- [To do]:
Scan the data beneath this task and copy each line that includes "Bushman".

- [Supplied entries]:
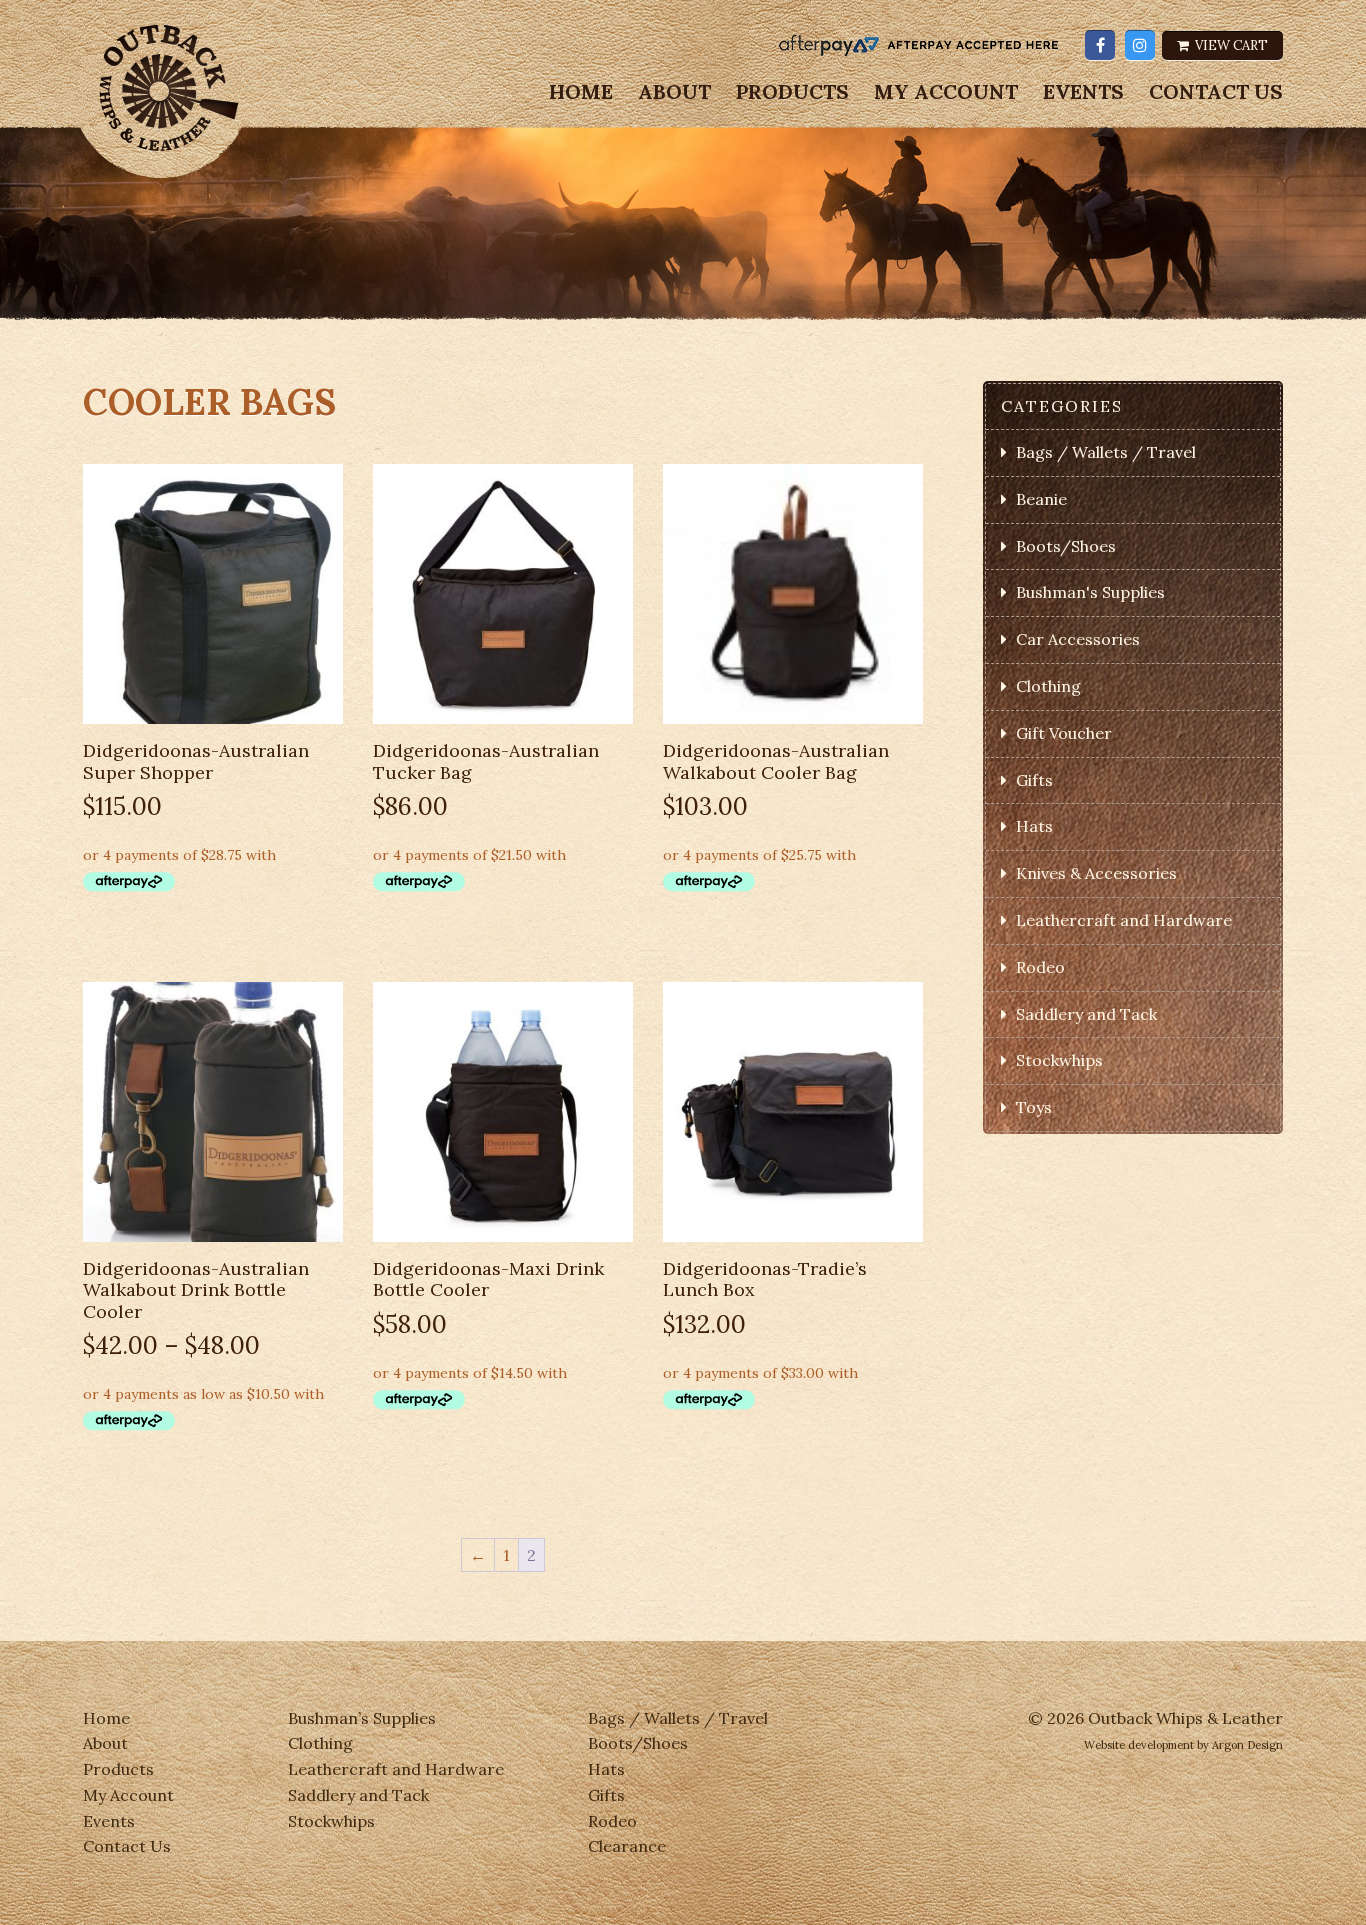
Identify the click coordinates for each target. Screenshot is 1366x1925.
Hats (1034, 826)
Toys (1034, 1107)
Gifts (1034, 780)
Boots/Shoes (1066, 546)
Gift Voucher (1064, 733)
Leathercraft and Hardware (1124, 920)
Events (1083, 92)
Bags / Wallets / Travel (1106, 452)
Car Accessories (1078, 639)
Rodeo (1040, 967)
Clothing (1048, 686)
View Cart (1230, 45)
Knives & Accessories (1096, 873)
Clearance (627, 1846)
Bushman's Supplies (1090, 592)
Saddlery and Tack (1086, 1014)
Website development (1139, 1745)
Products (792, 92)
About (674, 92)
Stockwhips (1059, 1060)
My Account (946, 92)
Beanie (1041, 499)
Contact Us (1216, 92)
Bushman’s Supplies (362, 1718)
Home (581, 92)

- [Exercise solution]:
Bushman's Supplies (1090, 592)
Bushman’s Supplies (362, 1718)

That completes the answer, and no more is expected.